:: Passage shown

Type-1 rivers (Figure 11a): PG was the main greenspace type. All level-six Cis were composed of riverfront PG types, and in the level-five CI area, 57.75% of the area percentage was the PG type. The other area percentage of 41.92% was produced by CL type. Actually, the PG type accounted for the majority of Cis at all levels. Therefore, in high-density BUAs, the CI of greenspaces for public leisure services still had differences in scale and distribution pattern, and its holistic cooling intensity can be further improved by optimizing these two aspects.

Type-2 rivers (Figure 11b): PG, CL, FL, and GL were the dominant greenspace types. The corresponding greenspace types with strong cooling intensity, namely, level-six and level-five CI, were provided by FL, PG, and CL; however, approximately 72.91% of the greenspace area with relatively lower cooling intensity, namely, level-one CI, was the PG type. A certain proportion of FL types were also at this cooling level; an insignificant CI appeared in multiple greenspace types, especially PG types, which occupied 48.92% of the CI area. A large proportion of each greenspace type belonged to levels 2–4 with medium cooling intensity. With the further development of the NGZ, the space of CL and GL types accompanied by land-use transformation could become a key element for optimizing the cooling intensity of the riverfront area.

Type-3 rivers (Figure 11c): PG, CL, FL, and GL were still the dominant greenspace types. The areas with large proportions of level-six and level-five CI were the CL, FL, and PG types. Among them, the area proportion values of level-six CI were 85.99%, 6.59%, and 4.84%, respectively, and the area proportion values of level-five CI were 54.51%, 22.01%, and 17.13%, respectively. The main greenspace types of level-one CI were CL, PG, and GL. The main types of greenspace corresponding to the insignificant CI were the PG, GL, and DL types. The proportion of all types of greenspace in type-three with high CI intensity was relatively large. However, the strong cooling intensity was mainly provided by two types of CL and FL. In the process of developing new urban areas, it is very important to improve the green quality and cooling efficiency of the public recreational service system.

Type-4 rivers (Figure 11d): CL, PG, and FL were the dominant greenspace types, and the SRS type appeared in such river areas. The areas of level-six and level-five CI were mainly composed of FL, SRS, and PG types. Some CLs also had a certain proportion above level-five cooling intensity. The level-one CI was a plot of SRS and small-scale PG patches in the urban-rural fringe. The insignificant CI had a certain area proportion in many types of greenspace, especially in the DL, PG, and CL types. As the cooling intensity in the whole area was mostly above the level-two CI, this type of river had a better CI. The optimization of riverfront greenspace patterns in the urban-rural fringe is the crux to improving low cooling efficiency.

::::
:: Dataset extract

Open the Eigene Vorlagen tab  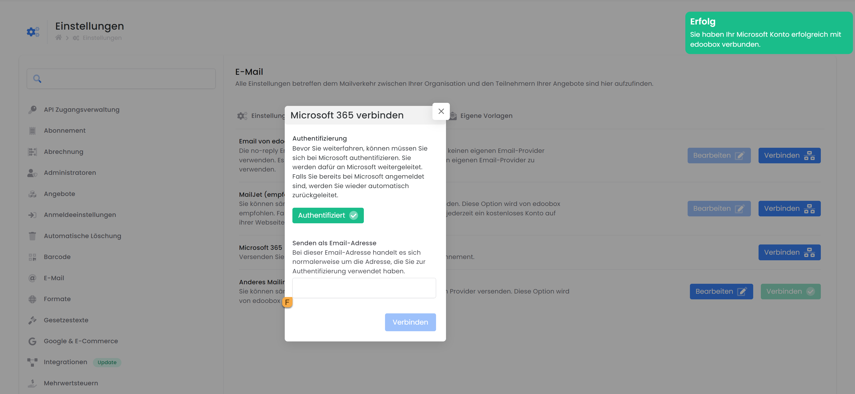click(486, 116)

::::

_What to work on:_
- a) In the passage on riverfront greenspace cooling, what percentage of the level-five CI area along type-1 rivers was the PG type?
- b) Pick up the passage on riverfront greenspace cooling after its final sentence and carry it forward.

_Expected responses:_
- a) 57.75%

- b)
Type-5 rivers (Figure 11e): CL, PG, and GL were the dominant greenspace types. Level-six and level-five CI were essentially the distribution areas of CL type. The CL area covered by the level-six CI accounted for 76.89%, and in the level-five CI area, 97.72% of the area percentage was the CL type. The main greenspace types of level-one CI were small, isolated CL, PG, and ecological protection patches far from the river. All types had a certain proportion of insignificant Cis. Except for the suburban segments where the CL was located, green patches in other segments of the type-five rivers did not have good cooling efficiency, especially the FL and PG types. The improvement of the overall pattern of greenspace and green coverage quality in this type of riverfront area is urgently needed.

Type-6 rivers (Figure 11f): CL and FL were the dominant greenspace types. A large area of concentrated CLs and river surfaces can enhance the SCE in specific regional environments. The level-six and level-five Cis were also composed of FL and SRS with a certain area scale. Level-one and insignificant CI in this type of study area included most patches of GL, PG, CL, and DL. Type-six rivers were planned as ecological corridors that provide ecological and production services in RA. The intensity level of CI in riverfront greenspace had the coexistence of CI above level three and insignificant CI in large areas. Controlling the growth of land use and increasing the scale of ecological forestland can improve the ecological continuity and integrity of the greenspace for better cooling intensity in the river corridors.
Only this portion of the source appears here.